▸ Check your understanding
1 - In the abstract on sepsis-induced immune dysfunction in children, what range of phenotypes results from dysregulated innate and adaptive immune responses?
2 - Carry on the review of sepsis-induced immune dysfunction in children from the point where it stops.

▸ Extracted text
Mechanisms and modulation of sepsis-induced immune dysfunction in children

Abstract

Immunologic responses during sepsis vary significantly among patients and evolve over the course of illness. Sepsis has a direct impact on the immune system due to adverse alteration of the production, maturation, function, and apoptosis of immune cells. Dysregulation in both the innate and adaptive immune responses during sepsis leads to a range of phenotypes consisting of both hyperinflammation and immunosuppression that can result in immunoparalysis. In this review, we discuss components of immune dysregulation in sepsis, biomarkers and functional immune assays to aid in immunophenotyping patients, and evolving immunomodulatory therapies. Important research gaps for the future include: (1) Defining how age, host factors including prior exposures, and genetics impact the trajectory of sepsis in children, (2) Developing tools for rapid assessment of immune function in sepsis, and (3) Assessing how evolving pediatric sepsis endotypes respond differently to immunomodulation. Although multiple promising immunomodulatory agents exist or are in development, access to rapid immunophenotyping will be needed to identify which children are most likely to benefit from which therapy. Advancements in the ability to perform multidimensional endotyping will be key to developing a personalized approach to children with sepsis. IMPACT: Immunologic responses during sepsis vary significantly among patients and evolve over the course of illness. The resulting spectrum of immunoparalysis that can occur due to sepsis can increase morbidity and mortality in children and adults. This narrative review summarizes the current literature surrounding biomarkers and functional immunologic assays for immune dysregulation in sepsis, with a focus on immunomodulatory therapies that have been evaluated in sepsis. A precision approach toward diagnostic endotyping and therapeutics, including gene expression, will allow for optimal clinical trials to evaluate the efficacy of individualized and targeted treatments for pediatric sepsis.

Figure 1:. Pathways of immune dysfunction associated with sepsis.

▸ The data
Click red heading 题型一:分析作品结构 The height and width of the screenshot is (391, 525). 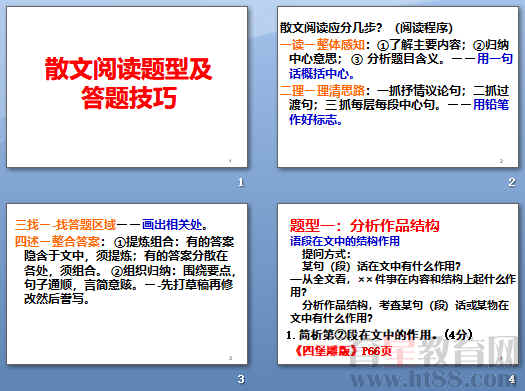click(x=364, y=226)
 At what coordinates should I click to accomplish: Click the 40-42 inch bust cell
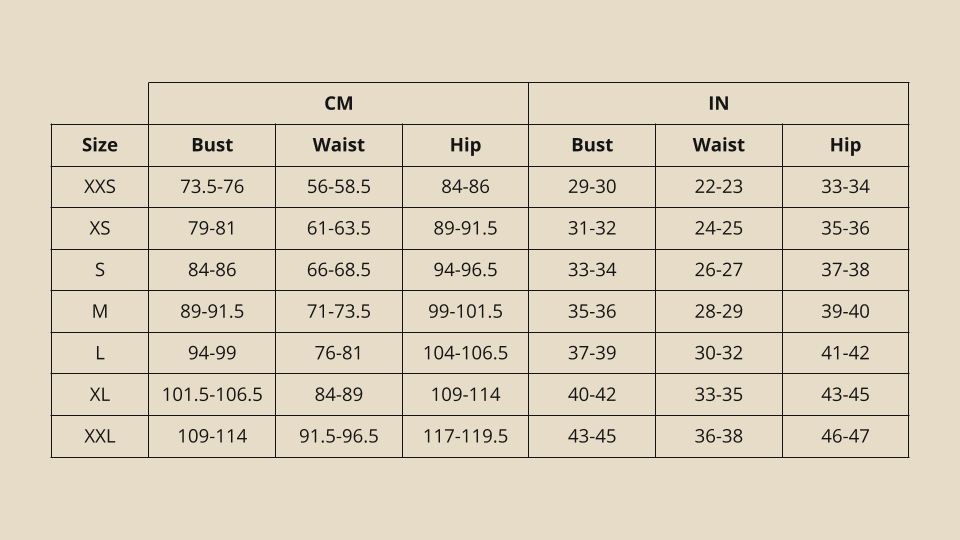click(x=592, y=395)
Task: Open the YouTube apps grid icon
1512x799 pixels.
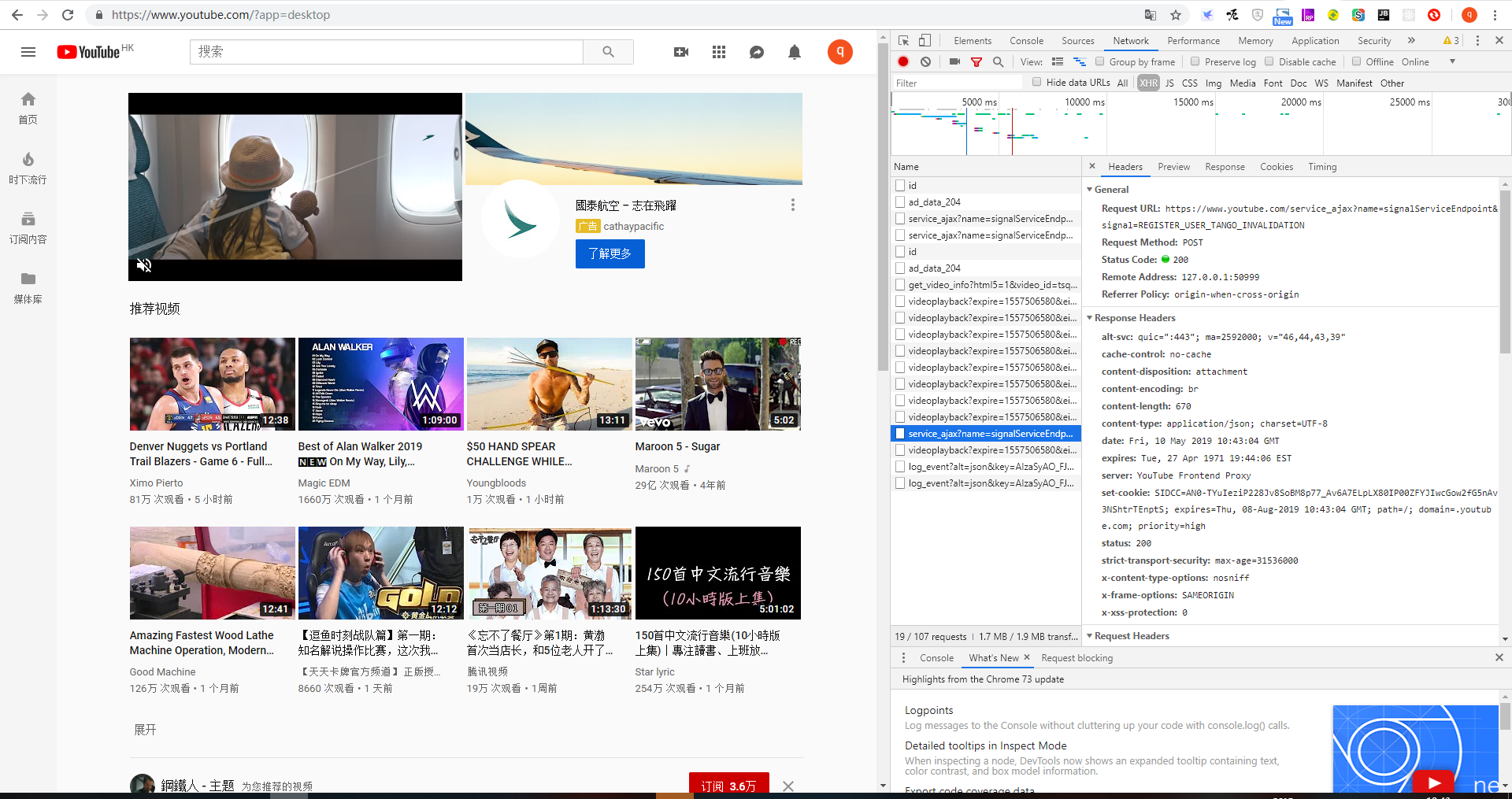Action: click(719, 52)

▸ Task answers
1 - A range of phenotypes consisting of both hyperinflammation and immunosuppression that can result in immunoparalysis.

2 -
The illustration depicts the dysregulation at the levels of the innate immune response (complement, neutrophils, monocytes-macrophages) as well as the adaptive immune response (T cells and B cells) that characterizes the immunopathology observed in the setting of sepsis.

Figure 2:. Representative monocyte HLA-DR expression before and after GM-CSF treatment in sepsis.

This is an example of polychromatic flow-cytometry utilized to assess monocyte-associated HLA-DR expression pre and post GM-CSF treatment in a sepsis patient. Briefly, whole blood samples from a patient and commercially available flow-cytometry control samples (Streck, Omaha, NE) were stained with fluorochrome-conjugated monoclonal antibodies targeting the CD45, CD3 and HLA-DR surface markers, and hierarchical gating was utilized to evaluate HLA-DR expression on monocytes. Monocytes were identified based on CD45 expression and light scatter characteristics (side-scatter [SSC]) (left panel). Surface expression of HLA-DR on monocytes is demonstrated by utilizing the stacked histogram plot (right panel). The numerical values in the plot depict the frequency of monocytes expressing HLA-DR and response post GM-CSF therapy. Laboratory assays done under IRB-approved protocol at Lurie Children’s.

Figure 3:. Targeted immunomodulatory therapies in sepsis.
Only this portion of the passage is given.